The Data Quality Chronicle: Informatica Data Quality Workbench Matching Algorithms

Thursday, December 10, 2009

Informatica Data Quality Workbench Matching Algorithms

I'd like to begin a multi-part series of postings were I detail the various algorithms available in Informatica Data Quality (IDQ) Workbench. In this post I'll start by giving a quick overview of the algorithms available and some typical uses for each. In subsequent postings I'll get more detailed and outline the math behind the algorithm. Finally I'd like to finish up with some baseline comparisons using a single set of data.

IDQ Workbench enables the data quality professional to select from several algorithms in order to perform matching analysis. Each of these serve a different purpose or are tailored toward a specific type of matching. These algorithms include the following:

Hamming Distance

Jaro-Winkler

Edit Distance

Bigram or Bigram frequency

Let's look at the differences and main purpose for each of these algorithms.

The Hamming distance algorithm, for instance, is particularly useful when the position of the characters in the string are important. Examples of such strings are telephone numbers, dates and postal codes. The Hamming Distance algorithm measures the minimum number of substitutions required to change one string into the other, or the number of errors that transformed one string into the other.

The Jaro-Winkler algorithm is well suited for matching strings where the prefix of the string is of particular importance. Examples include strings like company names (xyz associates vs. abc associates). The Jaro-Winkler algorithm is a measure of how similar two strings are by calculating the number of matching characters and number of transpositions required.

The Edit Distance algorithm is an implementation of the Levenshtein distance algorithm where matches are calculated based on the minimum number of operations needed to transform one string into the other. These operations can include an insertion, deletion, or substitution of a single character. This algorithm is well suited for matching fields containing a short text string such as a name or short address field.

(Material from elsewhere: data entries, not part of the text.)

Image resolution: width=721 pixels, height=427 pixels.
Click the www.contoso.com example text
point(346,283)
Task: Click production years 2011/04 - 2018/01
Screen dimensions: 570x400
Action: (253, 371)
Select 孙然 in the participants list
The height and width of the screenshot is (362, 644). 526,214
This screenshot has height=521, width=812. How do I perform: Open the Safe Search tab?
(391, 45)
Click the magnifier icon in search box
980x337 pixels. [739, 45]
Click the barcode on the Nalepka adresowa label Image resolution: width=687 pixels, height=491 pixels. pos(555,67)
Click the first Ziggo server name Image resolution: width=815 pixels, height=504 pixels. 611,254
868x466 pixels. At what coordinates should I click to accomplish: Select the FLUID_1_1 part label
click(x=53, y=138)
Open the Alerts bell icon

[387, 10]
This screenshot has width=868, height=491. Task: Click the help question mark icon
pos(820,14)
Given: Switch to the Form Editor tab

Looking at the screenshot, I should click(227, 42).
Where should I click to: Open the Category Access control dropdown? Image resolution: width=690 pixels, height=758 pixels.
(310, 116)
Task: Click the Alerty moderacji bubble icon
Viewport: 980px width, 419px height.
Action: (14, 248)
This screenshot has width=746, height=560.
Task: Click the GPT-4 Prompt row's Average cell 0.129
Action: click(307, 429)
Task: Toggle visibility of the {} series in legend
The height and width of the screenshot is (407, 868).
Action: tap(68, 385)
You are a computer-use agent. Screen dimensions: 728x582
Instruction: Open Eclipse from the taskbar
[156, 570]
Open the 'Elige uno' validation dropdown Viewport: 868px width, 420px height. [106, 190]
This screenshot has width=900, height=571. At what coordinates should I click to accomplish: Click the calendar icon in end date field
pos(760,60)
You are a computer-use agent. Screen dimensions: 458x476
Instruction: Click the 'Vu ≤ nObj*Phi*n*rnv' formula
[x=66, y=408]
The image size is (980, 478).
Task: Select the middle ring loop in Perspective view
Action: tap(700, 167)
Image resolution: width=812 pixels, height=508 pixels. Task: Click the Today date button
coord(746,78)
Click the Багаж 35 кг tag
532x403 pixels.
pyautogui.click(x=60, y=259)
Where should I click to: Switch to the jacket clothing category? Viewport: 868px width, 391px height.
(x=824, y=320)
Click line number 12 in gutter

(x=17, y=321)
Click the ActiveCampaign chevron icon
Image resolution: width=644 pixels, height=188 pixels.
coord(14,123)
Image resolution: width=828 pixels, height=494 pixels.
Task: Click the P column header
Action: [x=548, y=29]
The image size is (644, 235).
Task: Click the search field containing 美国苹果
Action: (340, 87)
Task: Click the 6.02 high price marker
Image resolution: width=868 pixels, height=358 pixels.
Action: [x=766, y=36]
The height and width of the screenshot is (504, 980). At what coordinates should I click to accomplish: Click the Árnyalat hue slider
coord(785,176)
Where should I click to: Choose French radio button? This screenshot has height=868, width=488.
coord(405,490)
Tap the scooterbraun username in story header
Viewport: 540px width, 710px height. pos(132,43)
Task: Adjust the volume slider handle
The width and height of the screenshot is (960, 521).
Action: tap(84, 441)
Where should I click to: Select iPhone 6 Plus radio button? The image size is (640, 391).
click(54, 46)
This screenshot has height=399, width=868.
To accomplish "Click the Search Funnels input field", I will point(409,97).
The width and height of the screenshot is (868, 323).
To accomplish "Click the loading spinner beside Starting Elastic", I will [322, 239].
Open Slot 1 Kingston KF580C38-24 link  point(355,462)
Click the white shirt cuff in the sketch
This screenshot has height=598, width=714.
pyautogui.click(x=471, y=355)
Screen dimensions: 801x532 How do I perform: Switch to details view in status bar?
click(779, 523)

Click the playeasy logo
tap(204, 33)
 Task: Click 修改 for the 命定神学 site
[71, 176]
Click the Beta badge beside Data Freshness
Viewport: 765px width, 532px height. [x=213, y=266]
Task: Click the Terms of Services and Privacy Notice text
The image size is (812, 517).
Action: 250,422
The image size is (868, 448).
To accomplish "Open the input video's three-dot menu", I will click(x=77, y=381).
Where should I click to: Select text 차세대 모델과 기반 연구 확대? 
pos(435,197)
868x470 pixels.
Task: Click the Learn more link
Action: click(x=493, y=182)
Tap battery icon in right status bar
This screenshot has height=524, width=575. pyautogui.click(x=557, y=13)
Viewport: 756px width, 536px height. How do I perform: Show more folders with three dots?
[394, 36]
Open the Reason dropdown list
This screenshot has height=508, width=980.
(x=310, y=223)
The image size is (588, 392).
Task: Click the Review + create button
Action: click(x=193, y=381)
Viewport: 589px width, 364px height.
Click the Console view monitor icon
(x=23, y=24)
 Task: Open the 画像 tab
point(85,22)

The Bigram algorithm is one of my favorites due to its thorough decomposition of a string. The bigram algorithm matches data based on the occurrence of consecutive characters in both data strings in a matching pair, looking for pairs of consecutive characters that are common to both strings. The greater the number of common identical pairs between the strings, the higher the match score. This algorithm is useful in the comparison of long text strings, such as free format address lines.

Informatica provides several options for matching data out-of-box with Data Quality (IDQ) Workbench. Although some will argue the ability of another algorithm to detect with greater strength, Informatica has provided some very robust methods to match various types of strings. With this flexibility the data quality professional is enabled to handle various types of data elements in their match routines. As with any tool, it is not a replacement for the research required to use the right method in the right way. This is one of the aspects I'll cover in the subsequent postings where we take each algorithm and get more detailed.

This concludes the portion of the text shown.